Lisboa — Quem pensa que, em países do primeiro mundo, o atendimento do setor público ao cidadão é top de linha deve viver a experiência de passar ao menos uma manhã num posto da Seguridade Social de Portugal. O órgão corresponde ao INSS (Instituto Nacional do Seguro Social) do Brasil. Filas, gritos, confusões e polícia são frequentes nas agências. Não foi diferente ontem, no posto de Almada, região metropolitana de Lisboa.

Antes das 9h, horário em que as agências abrem, as filas já são enormes. Os que conseguiram quebrar as barreiras operacionais do site da Previdência para marcação de atendimento entram rápido, ainda que, a partir daí, a burocracia e o mau-humor da maior parte dos funcionários se tornem um teste de paciência e resiliência. Do lado de fora, os que não conseguiram ajuda da tecnologia levantam a voz e pedem o mínimo de compreensão. Têm coisas urgentes a resolver.

Dependendo de quem estiver fazendo a triagem na porta dos postos, o bom-senso prevalece e a entrada é liberada. Nada, porém, garante que as pendências serão resolvidas. Se o funcionário que estiver no balcão encrencar com qualquer vírgula, nada vai adiante. A desculpa é sempre a de que o regulamento não prevê aquilo. Portanto, que se marque um novo atendimento quando for possível.

No saguão de espera dentro da agência de Almada, o burburinho é grande. Queixas por todos os lados. Uma mulher com a filha de dois anos reclama que as senhas de prioridade acabaram. "Isso é um absurdo. Chame a chefe do posto que quero falar com ela", diz, em voz alta ao segurança. "Estive internada por quatro meses, preciso resolver a minha vida", enfatiza, batendo forte no balcão.

Discussão

Dois minutos depois, a chefe do posto aparece e pede que a mulher baixe o tom de voz. Neste momento, um policial chega e pede calma. Depois de muita discussão, a chefe do posto diz à mulher que abriria uma exceção e que ela seria atendida assim que possível. A mulher agradece, mas pede o livro de reclamações. Quer deixar registrado todo o seu descontentamento. A queixa vai se perder na burocracia.

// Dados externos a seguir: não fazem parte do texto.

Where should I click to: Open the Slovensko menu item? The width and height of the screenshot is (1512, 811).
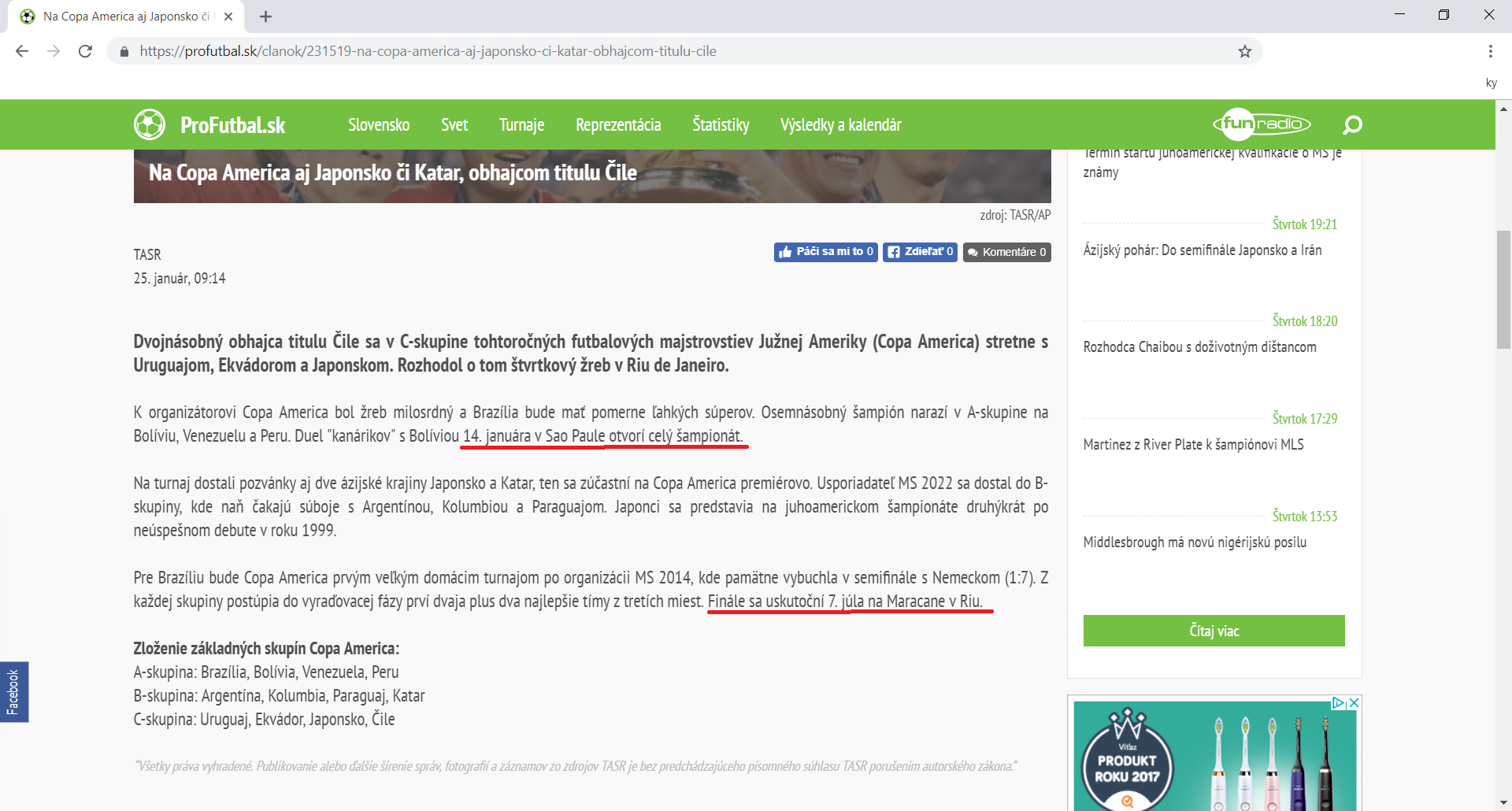tap(379, 124)
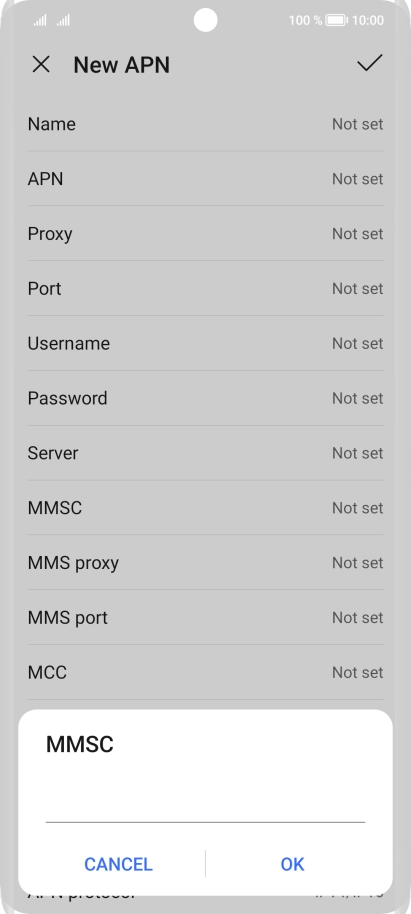Tap the battery icon in status bar
411x914 pixels.
point(336,20)
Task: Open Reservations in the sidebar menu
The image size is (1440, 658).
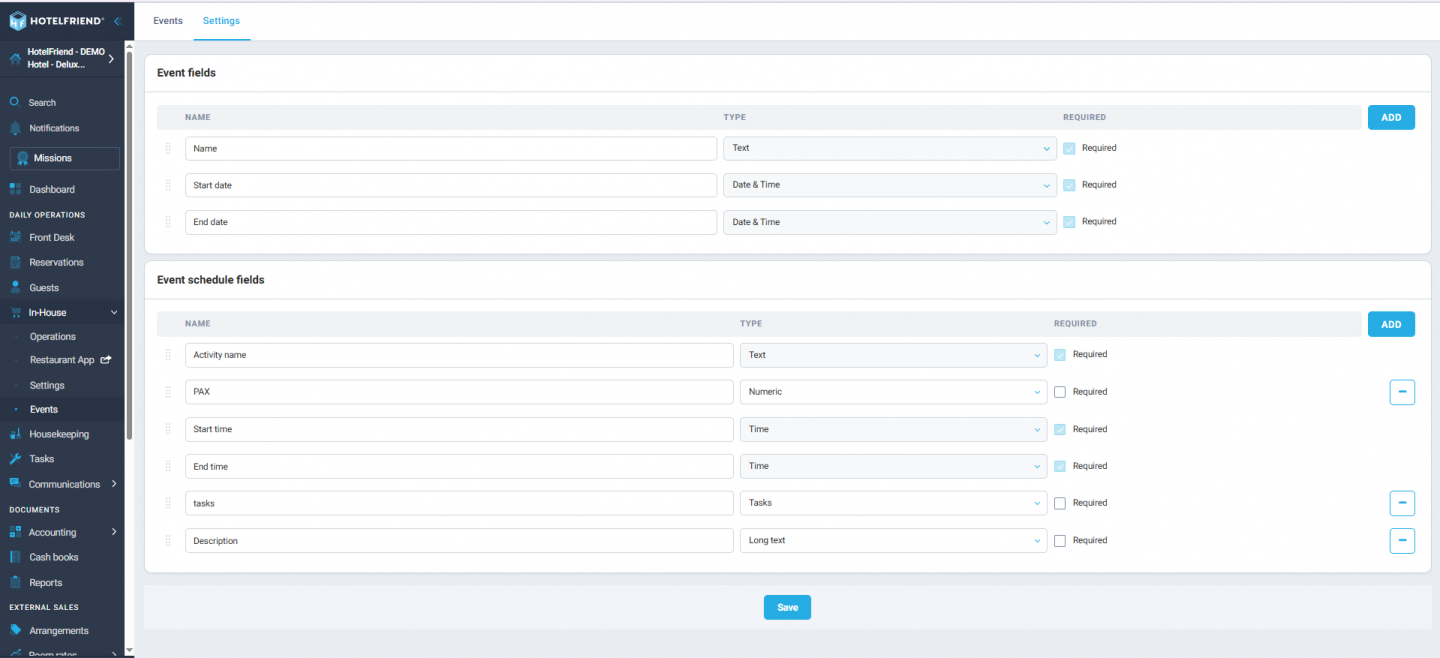Action: click(x=56, y=262)
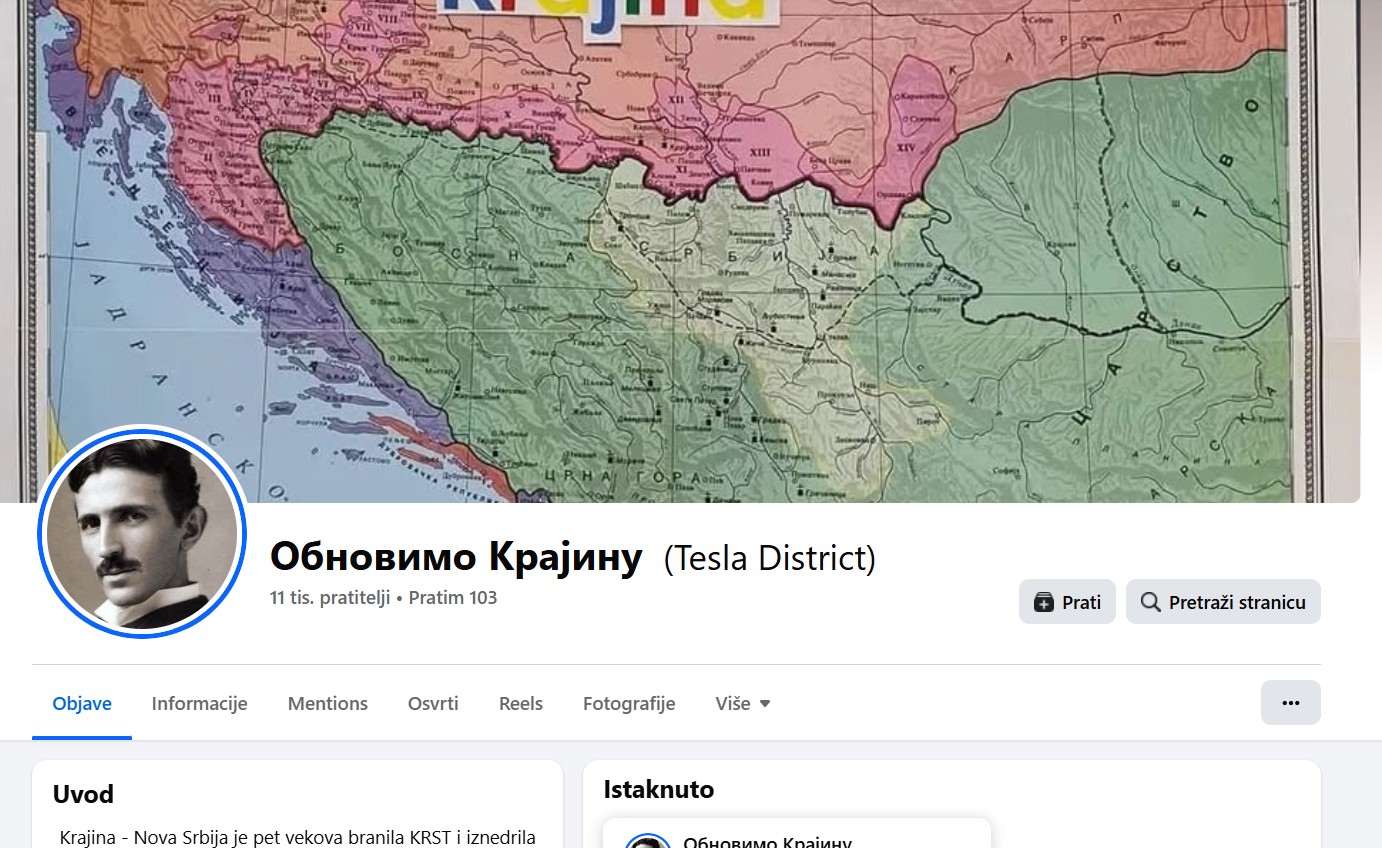
Task: Select the Osvrti tab
Action: tap(433, 704)
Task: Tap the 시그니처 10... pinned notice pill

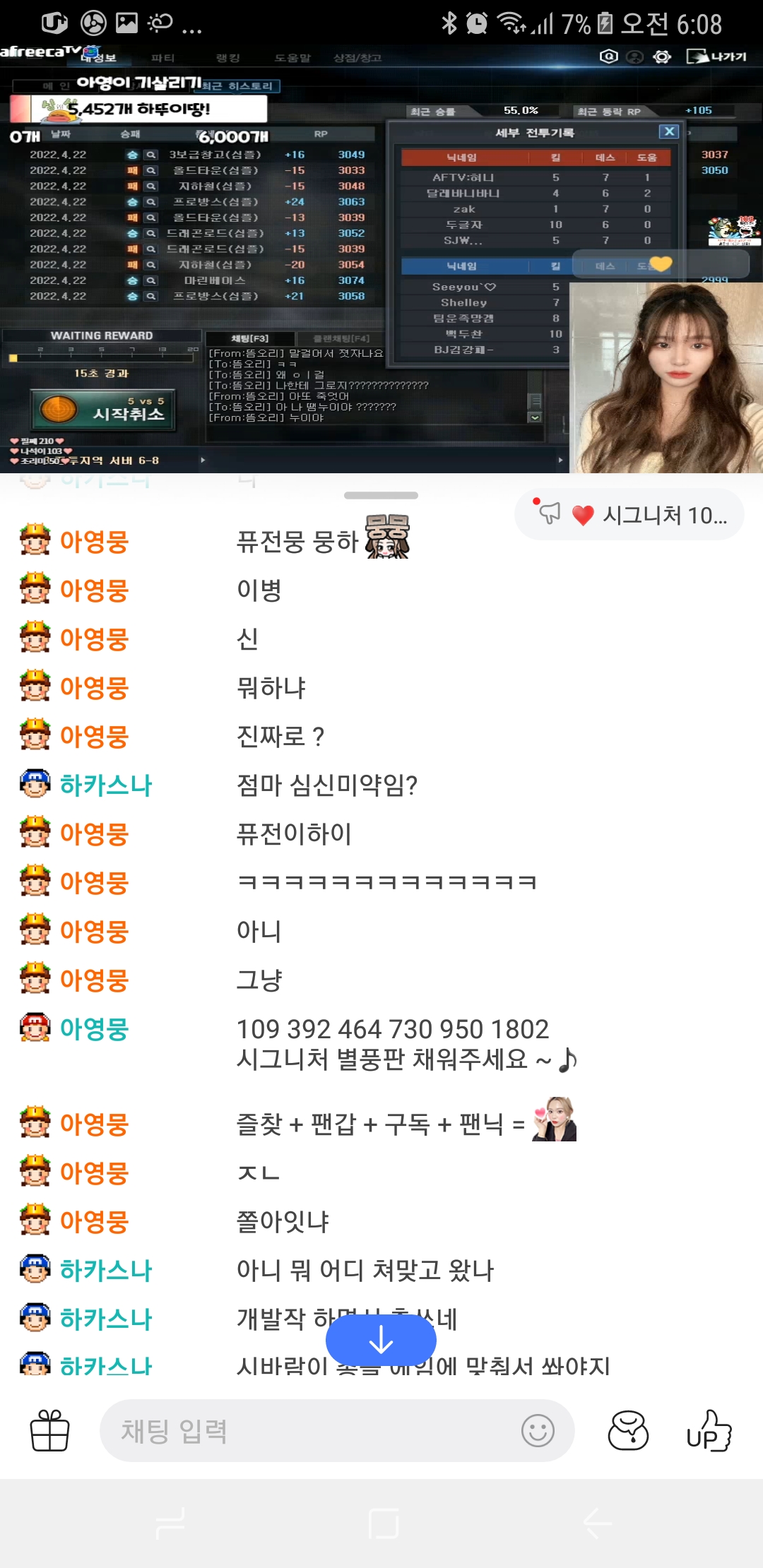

O governo português reconhece que tem muito a melhorar no atendimento da Previdência Social, que perdeu um grande número de funcionários nos últimos anos. Apesar de todas as promessas, o reforço de pessoal ainda não se tornou realidade. Enquanto isso, cenas como a do posto de Almada continuarão corriqueiras. Os cidadãos que tenham paciência. É o que lhes resta.